• **WHAT IS BEING ASKED**
From the data below, reproduce word for word the lines starting at the one containing "This screenshot has height=321, width=385." and ending at the one containing "Action: click(x=221, y=15)", both included.
** START OF DATA FOR THIS TASK **
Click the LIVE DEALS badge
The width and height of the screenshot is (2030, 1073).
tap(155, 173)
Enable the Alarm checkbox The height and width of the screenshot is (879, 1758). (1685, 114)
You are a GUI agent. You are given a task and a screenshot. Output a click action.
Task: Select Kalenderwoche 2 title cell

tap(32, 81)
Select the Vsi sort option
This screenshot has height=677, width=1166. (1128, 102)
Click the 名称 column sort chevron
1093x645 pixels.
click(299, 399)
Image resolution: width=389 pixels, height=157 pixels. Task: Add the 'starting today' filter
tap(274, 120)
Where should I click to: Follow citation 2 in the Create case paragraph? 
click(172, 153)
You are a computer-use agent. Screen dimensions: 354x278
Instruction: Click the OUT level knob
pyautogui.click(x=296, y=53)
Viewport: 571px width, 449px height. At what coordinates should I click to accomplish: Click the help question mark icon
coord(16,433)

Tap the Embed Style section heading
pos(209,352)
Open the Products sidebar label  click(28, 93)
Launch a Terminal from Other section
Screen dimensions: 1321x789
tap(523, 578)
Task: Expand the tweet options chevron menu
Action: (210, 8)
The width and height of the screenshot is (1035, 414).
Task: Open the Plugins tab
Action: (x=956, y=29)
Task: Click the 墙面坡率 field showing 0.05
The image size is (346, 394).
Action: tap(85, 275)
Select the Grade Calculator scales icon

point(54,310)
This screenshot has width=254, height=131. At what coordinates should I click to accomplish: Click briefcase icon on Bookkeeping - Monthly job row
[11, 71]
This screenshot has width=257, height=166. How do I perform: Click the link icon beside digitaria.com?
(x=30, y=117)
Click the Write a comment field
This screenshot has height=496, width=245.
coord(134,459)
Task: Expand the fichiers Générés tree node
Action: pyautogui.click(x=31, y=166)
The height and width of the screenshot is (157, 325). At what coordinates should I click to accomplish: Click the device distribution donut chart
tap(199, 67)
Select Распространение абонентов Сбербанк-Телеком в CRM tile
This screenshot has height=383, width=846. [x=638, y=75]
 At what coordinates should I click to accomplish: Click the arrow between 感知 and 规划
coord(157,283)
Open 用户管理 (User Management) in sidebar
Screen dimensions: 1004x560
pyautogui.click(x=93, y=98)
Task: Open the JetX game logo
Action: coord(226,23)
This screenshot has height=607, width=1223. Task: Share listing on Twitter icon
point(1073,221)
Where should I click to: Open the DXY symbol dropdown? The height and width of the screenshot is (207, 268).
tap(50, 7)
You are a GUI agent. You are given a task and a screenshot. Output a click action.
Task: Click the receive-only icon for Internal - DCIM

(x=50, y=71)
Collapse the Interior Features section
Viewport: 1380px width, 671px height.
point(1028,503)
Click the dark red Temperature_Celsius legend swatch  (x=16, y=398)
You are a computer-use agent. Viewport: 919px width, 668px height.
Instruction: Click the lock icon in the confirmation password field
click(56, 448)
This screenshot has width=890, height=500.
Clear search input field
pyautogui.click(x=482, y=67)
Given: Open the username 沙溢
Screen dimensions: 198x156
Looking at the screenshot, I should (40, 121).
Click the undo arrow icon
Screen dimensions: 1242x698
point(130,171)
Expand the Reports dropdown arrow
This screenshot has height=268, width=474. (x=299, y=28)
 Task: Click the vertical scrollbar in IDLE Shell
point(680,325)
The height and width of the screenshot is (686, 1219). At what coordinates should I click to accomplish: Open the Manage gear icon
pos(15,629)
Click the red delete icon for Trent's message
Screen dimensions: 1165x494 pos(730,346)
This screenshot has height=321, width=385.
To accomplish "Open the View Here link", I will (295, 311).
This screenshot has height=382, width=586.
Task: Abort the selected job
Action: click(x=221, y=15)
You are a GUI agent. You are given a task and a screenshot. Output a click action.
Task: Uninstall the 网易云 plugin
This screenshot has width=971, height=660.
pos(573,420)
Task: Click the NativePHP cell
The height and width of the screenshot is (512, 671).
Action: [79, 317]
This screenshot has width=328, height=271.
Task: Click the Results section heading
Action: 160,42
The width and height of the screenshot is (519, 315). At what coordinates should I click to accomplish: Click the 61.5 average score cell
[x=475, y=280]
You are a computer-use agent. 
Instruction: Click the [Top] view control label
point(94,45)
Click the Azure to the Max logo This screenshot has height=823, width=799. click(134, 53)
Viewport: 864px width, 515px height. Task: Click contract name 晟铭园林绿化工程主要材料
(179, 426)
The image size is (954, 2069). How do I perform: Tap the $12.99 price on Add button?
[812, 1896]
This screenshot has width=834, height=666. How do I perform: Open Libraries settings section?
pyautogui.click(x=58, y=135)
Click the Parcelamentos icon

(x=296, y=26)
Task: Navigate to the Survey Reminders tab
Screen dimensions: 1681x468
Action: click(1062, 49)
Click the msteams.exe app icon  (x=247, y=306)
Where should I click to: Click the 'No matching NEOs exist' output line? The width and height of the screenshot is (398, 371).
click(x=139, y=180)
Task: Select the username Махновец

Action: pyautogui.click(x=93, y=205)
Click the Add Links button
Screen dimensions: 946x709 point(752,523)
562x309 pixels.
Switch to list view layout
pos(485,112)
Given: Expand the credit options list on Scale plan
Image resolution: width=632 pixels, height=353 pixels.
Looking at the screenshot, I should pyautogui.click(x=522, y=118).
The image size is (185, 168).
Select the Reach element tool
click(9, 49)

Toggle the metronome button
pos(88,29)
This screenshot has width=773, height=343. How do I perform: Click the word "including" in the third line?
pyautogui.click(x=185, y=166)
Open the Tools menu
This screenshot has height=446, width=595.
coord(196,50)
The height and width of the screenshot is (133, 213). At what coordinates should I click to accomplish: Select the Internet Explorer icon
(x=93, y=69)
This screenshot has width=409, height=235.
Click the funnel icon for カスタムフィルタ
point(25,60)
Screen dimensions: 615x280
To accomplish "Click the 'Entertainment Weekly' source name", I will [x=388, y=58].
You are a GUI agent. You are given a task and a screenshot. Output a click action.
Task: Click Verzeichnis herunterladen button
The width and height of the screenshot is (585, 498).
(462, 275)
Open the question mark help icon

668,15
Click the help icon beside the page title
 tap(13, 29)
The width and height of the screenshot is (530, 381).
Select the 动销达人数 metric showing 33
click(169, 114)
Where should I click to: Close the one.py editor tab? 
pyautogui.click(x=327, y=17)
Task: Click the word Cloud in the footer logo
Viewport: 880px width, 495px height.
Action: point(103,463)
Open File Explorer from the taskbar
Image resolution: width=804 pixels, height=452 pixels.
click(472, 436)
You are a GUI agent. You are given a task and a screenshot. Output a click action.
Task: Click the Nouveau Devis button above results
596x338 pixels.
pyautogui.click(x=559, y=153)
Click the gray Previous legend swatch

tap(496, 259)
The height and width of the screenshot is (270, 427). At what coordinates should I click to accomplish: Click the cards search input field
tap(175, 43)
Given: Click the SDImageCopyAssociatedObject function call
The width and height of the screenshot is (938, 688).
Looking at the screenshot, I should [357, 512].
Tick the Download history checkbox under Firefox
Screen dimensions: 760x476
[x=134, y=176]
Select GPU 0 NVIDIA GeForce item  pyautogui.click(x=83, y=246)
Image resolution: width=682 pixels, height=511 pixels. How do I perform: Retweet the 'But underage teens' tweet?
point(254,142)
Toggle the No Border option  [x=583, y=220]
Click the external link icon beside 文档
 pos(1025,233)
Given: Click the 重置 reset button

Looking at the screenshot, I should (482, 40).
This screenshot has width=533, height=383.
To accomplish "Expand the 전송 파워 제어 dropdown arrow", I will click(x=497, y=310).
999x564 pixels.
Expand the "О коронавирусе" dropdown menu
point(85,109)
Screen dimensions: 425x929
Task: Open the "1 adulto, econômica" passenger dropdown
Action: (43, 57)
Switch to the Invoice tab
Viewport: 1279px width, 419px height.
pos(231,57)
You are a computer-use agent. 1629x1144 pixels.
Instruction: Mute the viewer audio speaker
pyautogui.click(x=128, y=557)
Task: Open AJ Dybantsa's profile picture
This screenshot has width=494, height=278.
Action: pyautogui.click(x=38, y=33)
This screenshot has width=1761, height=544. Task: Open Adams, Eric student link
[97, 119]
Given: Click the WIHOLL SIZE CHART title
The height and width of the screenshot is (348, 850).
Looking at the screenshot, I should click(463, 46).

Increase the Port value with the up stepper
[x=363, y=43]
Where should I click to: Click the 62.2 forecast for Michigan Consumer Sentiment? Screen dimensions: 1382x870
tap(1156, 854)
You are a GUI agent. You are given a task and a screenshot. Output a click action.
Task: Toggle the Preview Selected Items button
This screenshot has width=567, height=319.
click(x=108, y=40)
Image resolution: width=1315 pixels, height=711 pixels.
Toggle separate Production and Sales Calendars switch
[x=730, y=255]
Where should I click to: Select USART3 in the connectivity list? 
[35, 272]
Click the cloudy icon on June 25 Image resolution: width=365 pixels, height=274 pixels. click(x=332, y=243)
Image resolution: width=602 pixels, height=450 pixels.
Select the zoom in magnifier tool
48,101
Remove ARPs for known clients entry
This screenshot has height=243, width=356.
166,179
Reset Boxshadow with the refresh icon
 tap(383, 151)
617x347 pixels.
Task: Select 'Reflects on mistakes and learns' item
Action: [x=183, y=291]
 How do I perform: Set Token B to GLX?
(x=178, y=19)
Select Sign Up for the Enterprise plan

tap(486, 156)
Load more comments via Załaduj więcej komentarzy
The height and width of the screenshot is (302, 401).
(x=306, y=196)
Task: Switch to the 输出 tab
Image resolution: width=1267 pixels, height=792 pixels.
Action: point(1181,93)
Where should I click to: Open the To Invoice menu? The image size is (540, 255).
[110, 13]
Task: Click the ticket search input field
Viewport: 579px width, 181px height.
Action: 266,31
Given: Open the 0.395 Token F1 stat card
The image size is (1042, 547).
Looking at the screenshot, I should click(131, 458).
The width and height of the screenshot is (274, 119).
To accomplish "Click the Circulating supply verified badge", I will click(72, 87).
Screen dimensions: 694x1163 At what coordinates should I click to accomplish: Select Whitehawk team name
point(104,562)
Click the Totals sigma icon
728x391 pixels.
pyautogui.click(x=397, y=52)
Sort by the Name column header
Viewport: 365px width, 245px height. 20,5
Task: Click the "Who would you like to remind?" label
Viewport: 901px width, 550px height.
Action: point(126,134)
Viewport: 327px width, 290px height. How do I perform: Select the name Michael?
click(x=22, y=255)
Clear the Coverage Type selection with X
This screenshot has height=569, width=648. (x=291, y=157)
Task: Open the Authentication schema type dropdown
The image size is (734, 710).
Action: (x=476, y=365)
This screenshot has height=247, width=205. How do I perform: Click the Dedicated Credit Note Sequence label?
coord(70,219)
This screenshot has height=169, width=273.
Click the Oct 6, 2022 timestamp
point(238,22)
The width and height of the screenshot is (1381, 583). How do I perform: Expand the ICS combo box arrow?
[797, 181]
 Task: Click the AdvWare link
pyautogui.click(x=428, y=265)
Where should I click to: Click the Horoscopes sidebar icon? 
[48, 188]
** END OF DATA FOR THIS TASK **
• **ANSWER TO THIS PROBLEM**
This screenshot has height=321, width=385.
To accomplish "Open the View Here link", I will (295, 311).
This screenshot has height=382, width=586.
Task: Abort the selected job
Action: click(x=221, y=15)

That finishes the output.